On September 18, 1911, Dr. Charles. G. Percival announced his intentions to “invade Alaska next week.” So reported the New York Times.
Percival was attempting to travel 160,000 kilometres (100,000 miles) in an Abbot-Detroit ‘Bulldog’ automobile. The Abbott Motor Car Company, to publicize its automobiles, undertook to have Percival tour a 1910 Model 30 across North America. He started late in 1910; by August of the following year, he was in Sacramento, accompanied by George D. Brown, his mechanic and driver.
Percival and Brown were planning to visit Alaska, and become the first party in an automobile to cross the Arctic Circle. If necessary, Percival planned to install skis on the front wheels and spiked rear wheels for good traction if they encountered snow.
After their return, they planned to journey across Canada to Montreal and New York City. They would then tour the Isthmus of Panama and visit the Hawaiian Islands.
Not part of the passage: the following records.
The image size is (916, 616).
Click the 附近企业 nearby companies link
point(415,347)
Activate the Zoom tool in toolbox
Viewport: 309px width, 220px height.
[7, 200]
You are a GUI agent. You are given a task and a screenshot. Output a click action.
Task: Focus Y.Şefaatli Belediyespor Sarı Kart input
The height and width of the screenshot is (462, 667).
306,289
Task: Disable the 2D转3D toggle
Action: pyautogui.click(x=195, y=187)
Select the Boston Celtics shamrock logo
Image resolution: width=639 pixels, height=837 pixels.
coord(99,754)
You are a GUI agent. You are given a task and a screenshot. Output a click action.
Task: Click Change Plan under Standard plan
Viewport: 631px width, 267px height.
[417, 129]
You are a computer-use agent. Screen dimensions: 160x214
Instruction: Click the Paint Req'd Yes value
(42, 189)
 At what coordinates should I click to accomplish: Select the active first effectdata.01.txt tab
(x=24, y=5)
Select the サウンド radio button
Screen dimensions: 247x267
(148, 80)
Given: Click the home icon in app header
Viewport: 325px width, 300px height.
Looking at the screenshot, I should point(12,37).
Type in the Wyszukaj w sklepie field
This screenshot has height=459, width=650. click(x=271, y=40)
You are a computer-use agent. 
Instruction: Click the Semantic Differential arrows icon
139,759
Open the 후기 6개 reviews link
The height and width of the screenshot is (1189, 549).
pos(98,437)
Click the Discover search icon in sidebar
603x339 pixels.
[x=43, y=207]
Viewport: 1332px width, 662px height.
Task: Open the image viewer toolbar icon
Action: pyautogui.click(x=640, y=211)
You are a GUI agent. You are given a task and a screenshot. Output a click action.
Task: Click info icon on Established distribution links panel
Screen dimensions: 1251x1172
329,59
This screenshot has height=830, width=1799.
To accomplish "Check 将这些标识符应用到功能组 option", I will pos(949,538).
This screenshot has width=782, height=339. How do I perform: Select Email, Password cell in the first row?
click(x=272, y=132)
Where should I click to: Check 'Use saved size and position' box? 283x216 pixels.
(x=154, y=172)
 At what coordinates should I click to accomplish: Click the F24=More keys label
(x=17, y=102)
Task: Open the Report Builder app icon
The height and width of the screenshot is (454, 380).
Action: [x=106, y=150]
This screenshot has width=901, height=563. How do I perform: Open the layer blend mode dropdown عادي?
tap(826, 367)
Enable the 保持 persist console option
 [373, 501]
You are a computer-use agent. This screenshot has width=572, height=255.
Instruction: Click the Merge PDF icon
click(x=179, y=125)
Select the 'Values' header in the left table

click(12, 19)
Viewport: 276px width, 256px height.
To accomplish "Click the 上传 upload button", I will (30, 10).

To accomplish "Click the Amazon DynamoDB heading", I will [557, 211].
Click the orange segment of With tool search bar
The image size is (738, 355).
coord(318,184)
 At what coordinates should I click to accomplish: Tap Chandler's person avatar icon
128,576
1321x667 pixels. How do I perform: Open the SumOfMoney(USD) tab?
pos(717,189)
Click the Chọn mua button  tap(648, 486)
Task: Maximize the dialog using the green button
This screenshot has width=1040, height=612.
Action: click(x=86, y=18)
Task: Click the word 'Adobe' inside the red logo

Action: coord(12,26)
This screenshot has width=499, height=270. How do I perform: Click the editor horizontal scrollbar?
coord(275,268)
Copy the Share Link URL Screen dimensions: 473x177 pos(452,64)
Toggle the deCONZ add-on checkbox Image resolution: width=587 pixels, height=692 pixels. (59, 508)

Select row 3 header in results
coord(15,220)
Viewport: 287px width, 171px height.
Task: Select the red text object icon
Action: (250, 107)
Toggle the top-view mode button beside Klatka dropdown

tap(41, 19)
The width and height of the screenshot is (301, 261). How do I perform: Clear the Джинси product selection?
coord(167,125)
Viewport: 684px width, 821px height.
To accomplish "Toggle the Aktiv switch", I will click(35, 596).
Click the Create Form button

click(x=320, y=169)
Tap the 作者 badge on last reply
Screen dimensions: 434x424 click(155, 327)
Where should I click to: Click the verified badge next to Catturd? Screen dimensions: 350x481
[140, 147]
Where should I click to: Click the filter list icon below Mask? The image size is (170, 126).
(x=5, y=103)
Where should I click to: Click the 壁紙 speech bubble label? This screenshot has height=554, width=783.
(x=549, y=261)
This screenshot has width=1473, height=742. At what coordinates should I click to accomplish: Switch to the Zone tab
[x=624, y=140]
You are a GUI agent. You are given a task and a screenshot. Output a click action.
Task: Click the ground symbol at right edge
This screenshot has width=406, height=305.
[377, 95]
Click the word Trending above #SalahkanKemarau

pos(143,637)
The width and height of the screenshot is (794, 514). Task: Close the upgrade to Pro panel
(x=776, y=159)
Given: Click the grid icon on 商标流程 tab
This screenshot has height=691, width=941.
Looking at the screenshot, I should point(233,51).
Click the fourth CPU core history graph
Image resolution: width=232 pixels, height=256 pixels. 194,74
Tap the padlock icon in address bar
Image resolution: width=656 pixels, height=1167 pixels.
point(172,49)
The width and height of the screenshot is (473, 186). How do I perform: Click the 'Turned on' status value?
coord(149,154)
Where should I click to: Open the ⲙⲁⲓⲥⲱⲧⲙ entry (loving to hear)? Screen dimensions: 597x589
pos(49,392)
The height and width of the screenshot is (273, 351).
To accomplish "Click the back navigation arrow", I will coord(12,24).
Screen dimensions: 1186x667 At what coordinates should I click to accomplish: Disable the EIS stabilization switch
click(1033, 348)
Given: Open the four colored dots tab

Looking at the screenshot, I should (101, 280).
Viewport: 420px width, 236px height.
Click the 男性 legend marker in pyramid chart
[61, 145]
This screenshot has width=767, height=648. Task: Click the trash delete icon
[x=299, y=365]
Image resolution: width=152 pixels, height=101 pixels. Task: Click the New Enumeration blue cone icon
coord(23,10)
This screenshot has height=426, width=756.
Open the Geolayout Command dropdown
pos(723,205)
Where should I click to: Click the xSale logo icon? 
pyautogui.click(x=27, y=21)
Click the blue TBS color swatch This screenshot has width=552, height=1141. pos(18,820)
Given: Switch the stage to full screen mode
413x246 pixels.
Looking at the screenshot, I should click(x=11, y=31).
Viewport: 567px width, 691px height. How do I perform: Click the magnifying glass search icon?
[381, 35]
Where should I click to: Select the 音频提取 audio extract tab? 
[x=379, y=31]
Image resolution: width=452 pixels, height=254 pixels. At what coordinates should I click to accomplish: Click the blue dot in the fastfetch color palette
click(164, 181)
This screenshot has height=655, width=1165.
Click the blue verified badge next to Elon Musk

The travelling party reached Skagway, Alaska, Sept. 25. They thought that they would be able to use the old Brackett toll road, but that would not have been possible, even when the road was in its prime; thirteen years after the gold rush, it was out of the question. The only viable way to travel over the Coast Mountains at the time was via the White Pass and Yukon Route Railroad, 170 kilometres of narrow gauge track, complete with “104 bridges, culverts, cantilevers and tunnels.”
In order to win a prize offered by the Skagway Daily Alaskan, J.J. Chambers joined them as an official representative and observer for the newspaper. With the wheels of the “Bull Dog” straddling the narrow gauge tracks, there was less than 10 centimetres of clearance on either side of the wheels. But having signed a waiver of damages, Percival and his traveling party were permitted to use the rail line to travel to Carcross.
The trip was arranged for Oct. 1, 1911, when there were no trains running between Skagway and Whitehorse. Despite a crowd that included sobbing women and old-timers making gloomy predictions of disaster, they left Skagway early in the morning.
The sturdy little vehicle was loaded with survival equipment, including an extra 100 litres of gasoline, 13 litres of lubricating oil, nine kilograms of carbide, two long planks, blankets, three days of rations, two rifles and ammunition, extra clothing, 12 inner tubes, and a tire pump, tools, shovels, axes, a Graflex camera and a tent.
The “Bull Dog” bounced along the track in heavy fog, snow and rain, sinking into the gravel between the ties, and bouncing on each succeeding tie till they thought their teeth would be shaken from their jaws. Percival remarked: “…the sensation of driving and riding over the narrow 36-inch rails and the six-foot ties and with next to nothing at my very elbow was very unpleasant, and more than once I felt that nausea that comes with extreme hunger or fear.”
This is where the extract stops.